The Meridian Star
After a long day of painting and repairing walls, Ryan Smith stood in front about a dozen other boy scouts Saturday afternoon to thank them for their help.
After the short speech, the group converged on a cookie-cake that from all indications wouldn't last nearly as long as the work the young men did over the past several hours. It was a fitting end to a tough day but a day that showed what one young man could do when his passion was in a project, along with the help of his friends of course.
"This is something I really feel strongly about," Smith says. "I know what these children are going through."
Smith, a ninth grade student at West Lauderdale High School, has to deal with dyslexia. The project he chose as part of his drive to become an Eagle Scout is to remodel and refurbish the Illuminations Dyslexia Center underneath the Family Center of Pleasant Hill United Methodist Church in Zero. What used to be a daycare center was turned into a dyslexia center by Leta Palmiter last May.
When Smith was in the third grade he was diagnosed with dyslexia.

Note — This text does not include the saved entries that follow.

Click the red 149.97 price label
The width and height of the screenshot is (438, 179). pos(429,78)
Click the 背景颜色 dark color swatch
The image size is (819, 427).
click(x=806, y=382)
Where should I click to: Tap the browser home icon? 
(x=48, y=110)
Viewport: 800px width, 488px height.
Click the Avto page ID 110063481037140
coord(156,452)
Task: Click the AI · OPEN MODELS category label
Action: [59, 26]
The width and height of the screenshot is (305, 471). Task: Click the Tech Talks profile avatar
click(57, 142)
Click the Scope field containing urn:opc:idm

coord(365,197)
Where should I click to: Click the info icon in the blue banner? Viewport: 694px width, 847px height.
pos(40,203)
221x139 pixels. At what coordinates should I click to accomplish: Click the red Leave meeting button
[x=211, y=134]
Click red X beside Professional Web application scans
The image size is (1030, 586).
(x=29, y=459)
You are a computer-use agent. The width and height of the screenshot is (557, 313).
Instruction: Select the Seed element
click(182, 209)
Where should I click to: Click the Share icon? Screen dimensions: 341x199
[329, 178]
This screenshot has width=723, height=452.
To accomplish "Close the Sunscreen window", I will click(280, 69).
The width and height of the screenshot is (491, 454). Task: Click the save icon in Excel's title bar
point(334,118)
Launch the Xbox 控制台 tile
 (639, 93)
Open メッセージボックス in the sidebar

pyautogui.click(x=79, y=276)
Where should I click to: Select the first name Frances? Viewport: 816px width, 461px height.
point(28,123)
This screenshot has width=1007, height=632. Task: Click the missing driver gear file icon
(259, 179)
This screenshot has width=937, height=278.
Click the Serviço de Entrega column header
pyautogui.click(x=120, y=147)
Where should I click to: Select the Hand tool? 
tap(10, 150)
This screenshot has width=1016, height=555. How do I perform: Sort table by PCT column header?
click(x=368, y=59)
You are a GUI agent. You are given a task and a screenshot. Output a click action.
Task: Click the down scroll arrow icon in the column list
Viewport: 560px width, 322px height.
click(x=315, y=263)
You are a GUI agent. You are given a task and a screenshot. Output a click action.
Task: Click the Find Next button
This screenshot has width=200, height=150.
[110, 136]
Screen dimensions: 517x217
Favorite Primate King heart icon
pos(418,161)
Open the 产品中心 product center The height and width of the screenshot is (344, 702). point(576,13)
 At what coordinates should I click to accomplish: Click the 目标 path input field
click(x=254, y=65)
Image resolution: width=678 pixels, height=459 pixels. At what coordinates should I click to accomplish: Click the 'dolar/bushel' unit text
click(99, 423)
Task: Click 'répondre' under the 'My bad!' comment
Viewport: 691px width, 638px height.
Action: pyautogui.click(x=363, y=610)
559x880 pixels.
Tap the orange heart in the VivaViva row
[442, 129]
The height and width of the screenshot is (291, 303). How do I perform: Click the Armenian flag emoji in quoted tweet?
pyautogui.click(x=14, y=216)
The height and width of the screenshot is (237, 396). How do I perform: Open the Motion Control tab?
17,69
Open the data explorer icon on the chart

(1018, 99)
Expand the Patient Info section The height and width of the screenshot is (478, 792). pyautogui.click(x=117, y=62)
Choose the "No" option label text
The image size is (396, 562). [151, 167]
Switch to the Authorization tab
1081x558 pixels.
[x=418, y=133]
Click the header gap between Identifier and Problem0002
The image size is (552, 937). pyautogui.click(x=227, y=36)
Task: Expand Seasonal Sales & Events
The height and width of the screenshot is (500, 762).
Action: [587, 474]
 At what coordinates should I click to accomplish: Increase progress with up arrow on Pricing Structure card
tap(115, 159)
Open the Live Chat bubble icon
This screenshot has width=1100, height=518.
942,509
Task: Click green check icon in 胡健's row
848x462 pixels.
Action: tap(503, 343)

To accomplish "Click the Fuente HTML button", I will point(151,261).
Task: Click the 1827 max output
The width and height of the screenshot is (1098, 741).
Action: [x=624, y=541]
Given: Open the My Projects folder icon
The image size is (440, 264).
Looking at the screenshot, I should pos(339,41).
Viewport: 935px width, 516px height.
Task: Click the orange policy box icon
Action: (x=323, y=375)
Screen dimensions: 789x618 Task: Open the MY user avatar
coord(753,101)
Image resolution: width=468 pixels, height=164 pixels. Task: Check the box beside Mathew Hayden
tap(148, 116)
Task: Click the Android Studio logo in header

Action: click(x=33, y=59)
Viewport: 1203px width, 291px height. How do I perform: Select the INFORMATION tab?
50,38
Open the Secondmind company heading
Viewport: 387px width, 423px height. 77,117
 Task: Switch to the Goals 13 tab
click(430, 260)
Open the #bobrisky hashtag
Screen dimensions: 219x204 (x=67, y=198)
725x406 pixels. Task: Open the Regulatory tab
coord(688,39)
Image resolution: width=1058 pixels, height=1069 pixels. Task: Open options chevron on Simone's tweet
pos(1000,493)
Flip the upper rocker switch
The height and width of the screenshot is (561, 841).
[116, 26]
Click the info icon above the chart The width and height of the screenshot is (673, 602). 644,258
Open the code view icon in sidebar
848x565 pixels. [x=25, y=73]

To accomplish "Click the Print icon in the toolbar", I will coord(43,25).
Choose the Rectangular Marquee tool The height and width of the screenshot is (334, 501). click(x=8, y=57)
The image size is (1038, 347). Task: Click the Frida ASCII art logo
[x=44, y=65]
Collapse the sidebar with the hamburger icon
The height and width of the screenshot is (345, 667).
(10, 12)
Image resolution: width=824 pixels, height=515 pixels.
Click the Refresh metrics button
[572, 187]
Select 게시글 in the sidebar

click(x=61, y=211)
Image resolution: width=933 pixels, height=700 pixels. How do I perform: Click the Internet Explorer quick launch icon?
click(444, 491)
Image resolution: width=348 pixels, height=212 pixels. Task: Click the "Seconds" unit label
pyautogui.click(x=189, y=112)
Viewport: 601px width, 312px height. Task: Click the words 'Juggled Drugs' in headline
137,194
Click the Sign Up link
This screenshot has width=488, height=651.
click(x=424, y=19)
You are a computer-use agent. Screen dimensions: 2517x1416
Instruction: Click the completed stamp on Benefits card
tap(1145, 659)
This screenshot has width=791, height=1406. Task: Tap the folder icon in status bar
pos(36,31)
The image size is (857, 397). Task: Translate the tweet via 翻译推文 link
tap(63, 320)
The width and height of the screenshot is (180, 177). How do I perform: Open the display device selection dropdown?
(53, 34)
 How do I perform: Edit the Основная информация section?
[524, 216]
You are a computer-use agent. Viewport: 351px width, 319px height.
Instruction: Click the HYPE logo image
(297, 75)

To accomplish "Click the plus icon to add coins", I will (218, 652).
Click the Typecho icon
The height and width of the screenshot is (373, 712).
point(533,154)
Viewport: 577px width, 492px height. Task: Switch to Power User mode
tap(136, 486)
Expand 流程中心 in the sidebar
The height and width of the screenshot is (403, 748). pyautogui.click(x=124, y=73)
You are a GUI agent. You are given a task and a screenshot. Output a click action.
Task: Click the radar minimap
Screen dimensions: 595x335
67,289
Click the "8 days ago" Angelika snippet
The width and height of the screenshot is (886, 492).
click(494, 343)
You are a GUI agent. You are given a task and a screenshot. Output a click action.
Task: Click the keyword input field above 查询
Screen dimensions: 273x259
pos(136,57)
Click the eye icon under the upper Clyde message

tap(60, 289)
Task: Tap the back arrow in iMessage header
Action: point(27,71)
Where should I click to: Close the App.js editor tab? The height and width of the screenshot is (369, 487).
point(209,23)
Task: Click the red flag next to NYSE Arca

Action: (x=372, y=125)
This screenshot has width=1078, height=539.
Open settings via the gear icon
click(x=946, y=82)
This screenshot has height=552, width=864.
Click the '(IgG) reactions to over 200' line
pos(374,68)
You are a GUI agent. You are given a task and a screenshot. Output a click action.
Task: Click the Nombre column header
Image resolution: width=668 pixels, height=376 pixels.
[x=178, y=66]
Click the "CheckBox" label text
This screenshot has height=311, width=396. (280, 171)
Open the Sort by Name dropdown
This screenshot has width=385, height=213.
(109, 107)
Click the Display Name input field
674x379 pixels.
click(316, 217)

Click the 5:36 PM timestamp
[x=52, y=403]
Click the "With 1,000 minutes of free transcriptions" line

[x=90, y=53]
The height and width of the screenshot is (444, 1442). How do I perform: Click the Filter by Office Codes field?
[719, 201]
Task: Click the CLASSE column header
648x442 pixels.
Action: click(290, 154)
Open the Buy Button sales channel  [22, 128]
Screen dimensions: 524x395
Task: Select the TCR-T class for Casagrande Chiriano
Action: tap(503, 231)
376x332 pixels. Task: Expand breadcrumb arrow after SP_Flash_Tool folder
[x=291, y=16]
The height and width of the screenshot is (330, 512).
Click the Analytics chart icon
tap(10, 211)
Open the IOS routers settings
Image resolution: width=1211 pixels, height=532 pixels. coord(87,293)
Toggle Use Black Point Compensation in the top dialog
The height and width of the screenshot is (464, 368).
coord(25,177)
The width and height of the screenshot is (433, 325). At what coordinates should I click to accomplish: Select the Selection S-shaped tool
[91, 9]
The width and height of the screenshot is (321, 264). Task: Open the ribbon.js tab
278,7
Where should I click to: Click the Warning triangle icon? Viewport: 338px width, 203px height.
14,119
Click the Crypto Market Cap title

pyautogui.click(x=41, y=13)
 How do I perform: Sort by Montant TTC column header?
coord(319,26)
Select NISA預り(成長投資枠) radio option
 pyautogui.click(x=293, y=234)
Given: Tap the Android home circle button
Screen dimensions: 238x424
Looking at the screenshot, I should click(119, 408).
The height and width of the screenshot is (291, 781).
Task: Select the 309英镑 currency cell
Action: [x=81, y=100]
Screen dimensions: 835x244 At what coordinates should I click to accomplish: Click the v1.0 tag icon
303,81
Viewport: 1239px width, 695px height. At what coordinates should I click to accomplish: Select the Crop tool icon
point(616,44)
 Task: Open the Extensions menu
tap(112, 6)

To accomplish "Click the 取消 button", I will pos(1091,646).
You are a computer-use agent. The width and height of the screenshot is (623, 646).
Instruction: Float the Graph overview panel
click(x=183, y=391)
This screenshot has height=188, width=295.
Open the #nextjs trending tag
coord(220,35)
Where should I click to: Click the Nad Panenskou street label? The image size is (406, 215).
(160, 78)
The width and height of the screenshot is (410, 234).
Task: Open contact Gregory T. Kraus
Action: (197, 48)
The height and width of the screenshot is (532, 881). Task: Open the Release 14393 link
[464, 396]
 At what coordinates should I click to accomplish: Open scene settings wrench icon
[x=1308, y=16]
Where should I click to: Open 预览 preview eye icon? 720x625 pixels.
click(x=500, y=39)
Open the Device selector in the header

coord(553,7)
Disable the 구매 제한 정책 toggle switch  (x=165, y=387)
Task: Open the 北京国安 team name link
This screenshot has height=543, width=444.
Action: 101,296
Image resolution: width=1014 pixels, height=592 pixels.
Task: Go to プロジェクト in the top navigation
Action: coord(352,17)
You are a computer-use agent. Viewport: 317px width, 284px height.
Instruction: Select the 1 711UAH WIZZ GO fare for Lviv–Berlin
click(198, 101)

He says he couldn't read and at that young age he couldn't grasp what dyslexia was nor how exactly it was affecting him. His parents, Jeff and Rachel Smith, was able to get their son into the Mississippi College's Center for Dyslexia. For three years he attended the center and learned to cope with his condition.
"I've read many books now," Ryan Smith says. "I just felt this would be a really good project for me because I'm living with this."
Jeff Smith says his son still has his struggles but now he is armed with the knowledge to fight through the tough times. Jeff Smith says he is proud of what his son has accomplished and is supporting him through this Eagle Scout project.
"Ryan has two more merit badges and this project to get through and then he will be qualified as an Eagle Scout," Jeff Smith says. "But there is a lot here still to be done."
Supported by other members of Boy Scout Troop 16 from Collinsville, Ryan Smith has seen the interior of the center turned from a daycare into a comfortable, inviting center that won't intimidate the children. He says he want's the parents to be comfortable as well.
"When we get through with the painting we are going to put furniture and plants in here," Ryan Smith says. "It is important to make everyone feel at home."